DIRECTIONS FOR THIS TASK: Quote the lines of the data below verbatim, beginning at the line that contains "Consigli (657, 200)" and ending at the last line, both included, and excluding pictures.

[DATA Boundary: Start]

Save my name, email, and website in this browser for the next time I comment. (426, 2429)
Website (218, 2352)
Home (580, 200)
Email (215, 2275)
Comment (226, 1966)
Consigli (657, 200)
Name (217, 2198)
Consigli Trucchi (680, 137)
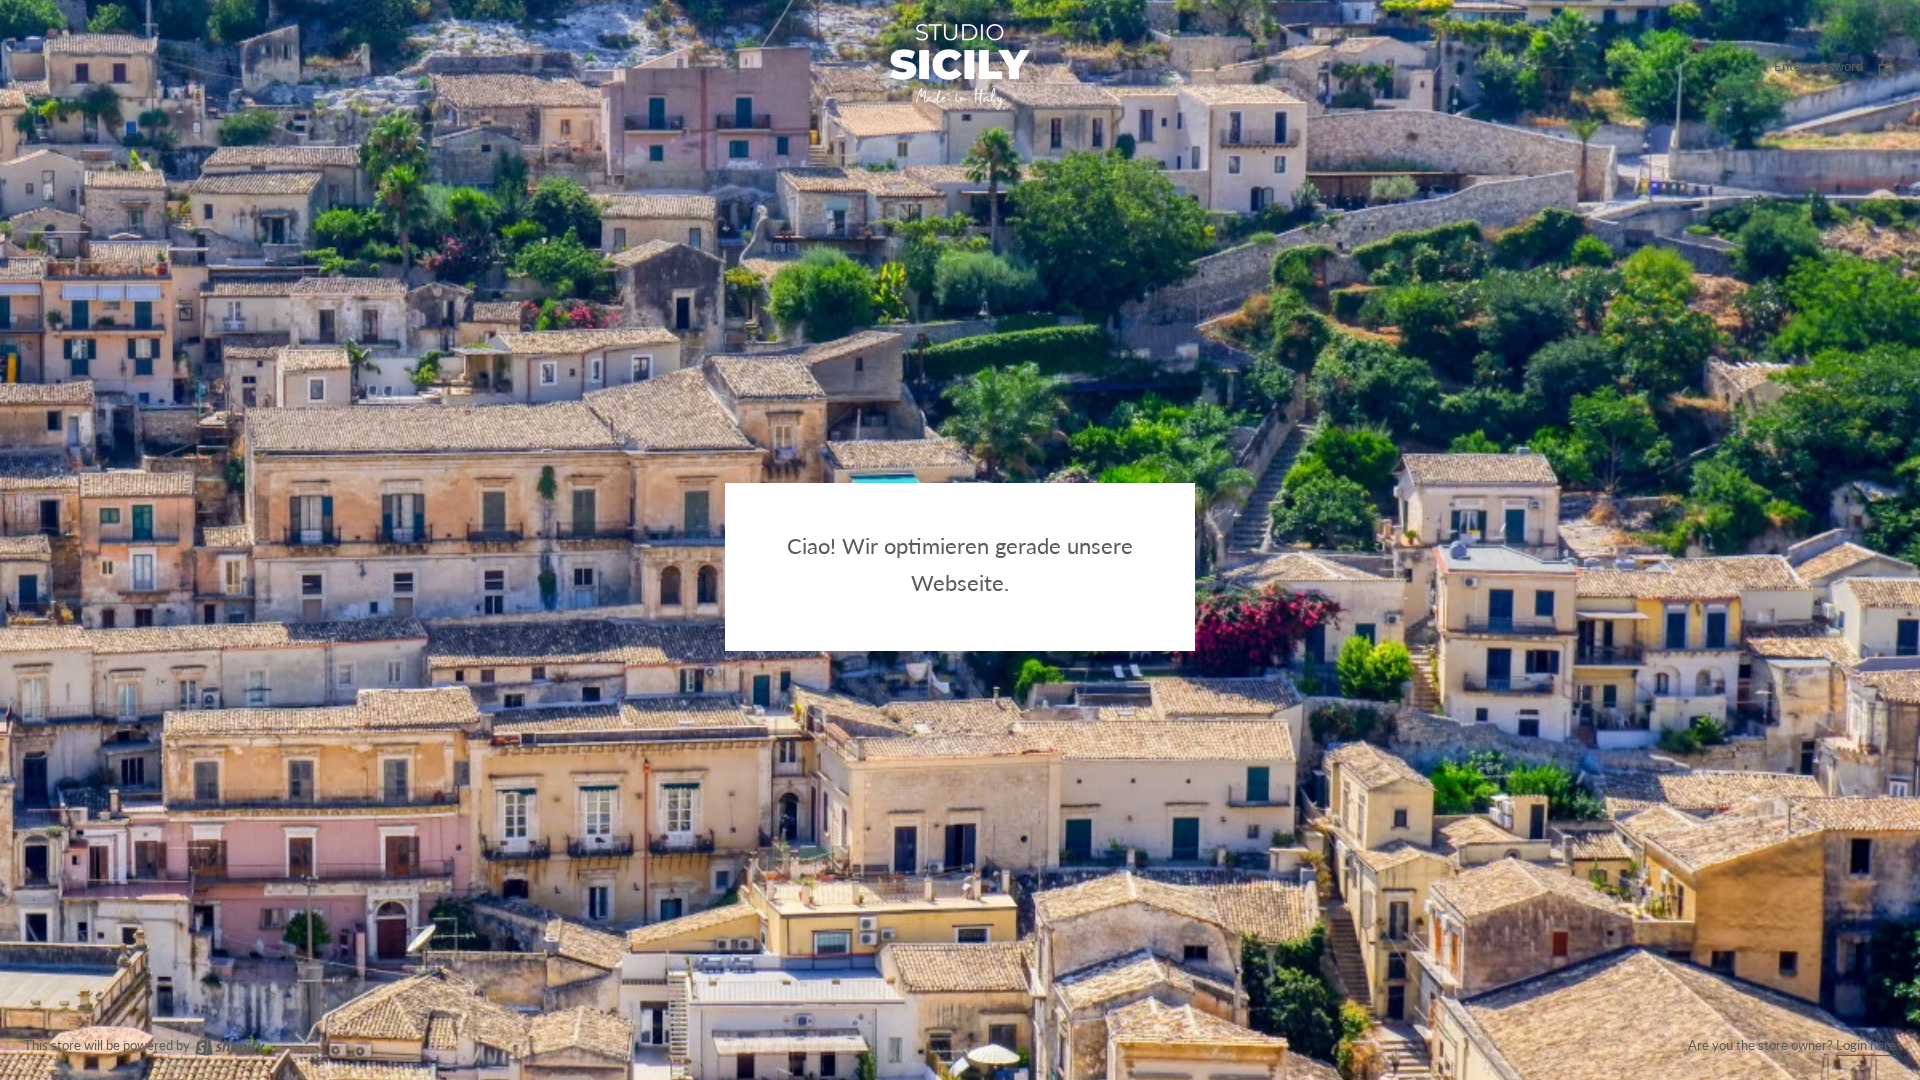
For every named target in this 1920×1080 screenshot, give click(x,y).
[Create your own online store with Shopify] (229, 1045)
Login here (1866, 1045)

[DATA Boundary: End]

PROBLEM SOLUTION:
Consigli (657, 200)
Name (217, 2198)
Consigli Trucchi (680, 137)
For every named target in this 1920×1080 screenshot, give click(x,y).
[Create your own online store with Shopify] (229, 1045)
Login here (1866, 1045)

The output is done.